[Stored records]

----

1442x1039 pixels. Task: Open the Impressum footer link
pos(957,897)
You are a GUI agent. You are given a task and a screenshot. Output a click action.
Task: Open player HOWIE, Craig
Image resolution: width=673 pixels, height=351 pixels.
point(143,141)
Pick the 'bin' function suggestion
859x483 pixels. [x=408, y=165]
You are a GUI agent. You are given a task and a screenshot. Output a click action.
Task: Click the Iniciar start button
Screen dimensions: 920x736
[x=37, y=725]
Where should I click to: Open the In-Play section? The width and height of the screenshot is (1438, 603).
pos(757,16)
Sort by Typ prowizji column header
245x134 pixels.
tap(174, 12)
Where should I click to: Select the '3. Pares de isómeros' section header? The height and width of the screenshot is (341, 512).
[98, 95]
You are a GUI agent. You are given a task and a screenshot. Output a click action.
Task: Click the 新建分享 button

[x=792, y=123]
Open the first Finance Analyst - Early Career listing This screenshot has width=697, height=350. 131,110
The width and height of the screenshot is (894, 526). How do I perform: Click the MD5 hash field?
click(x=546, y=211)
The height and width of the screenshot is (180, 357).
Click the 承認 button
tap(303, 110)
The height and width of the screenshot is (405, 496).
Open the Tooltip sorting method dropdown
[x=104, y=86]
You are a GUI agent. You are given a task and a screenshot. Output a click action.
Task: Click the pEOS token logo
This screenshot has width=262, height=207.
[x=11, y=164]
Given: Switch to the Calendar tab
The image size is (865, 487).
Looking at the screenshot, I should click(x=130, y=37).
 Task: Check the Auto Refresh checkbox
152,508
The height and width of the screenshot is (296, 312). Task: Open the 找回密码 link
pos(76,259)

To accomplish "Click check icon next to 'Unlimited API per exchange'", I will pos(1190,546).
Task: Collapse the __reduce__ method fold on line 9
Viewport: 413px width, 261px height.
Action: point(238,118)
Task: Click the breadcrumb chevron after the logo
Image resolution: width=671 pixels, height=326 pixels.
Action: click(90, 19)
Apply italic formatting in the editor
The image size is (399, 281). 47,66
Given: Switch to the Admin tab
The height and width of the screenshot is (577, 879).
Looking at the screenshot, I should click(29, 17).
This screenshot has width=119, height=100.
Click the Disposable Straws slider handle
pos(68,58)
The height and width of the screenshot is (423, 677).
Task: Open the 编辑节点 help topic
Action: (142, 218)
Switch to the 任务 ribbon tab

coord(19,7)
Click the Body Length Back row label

----

_Exercise requirements_
Return exactly the lines above from the line that has "Viewport: 413px width, 261px height." through the line that has "This screenshot has width=119, height=100.", inclusive, and nothing else.

_Answer box_
Viewport: 413px width, 261px height.
Action: point(238,118)
Task: Click the breadcrumb chevron after the logo
Image resolution: width=671 pixels, height=326 pixels.
Action: click(90, 19)
Apply italic formatting in the editor
The image size is (399, 281). 47,66
Given: Switch to the Admin tab
The height and width of the screenshot is (577, 879).
Looking at the screenshot, I should click(29, 17).
This screenshot has width=119, height=100.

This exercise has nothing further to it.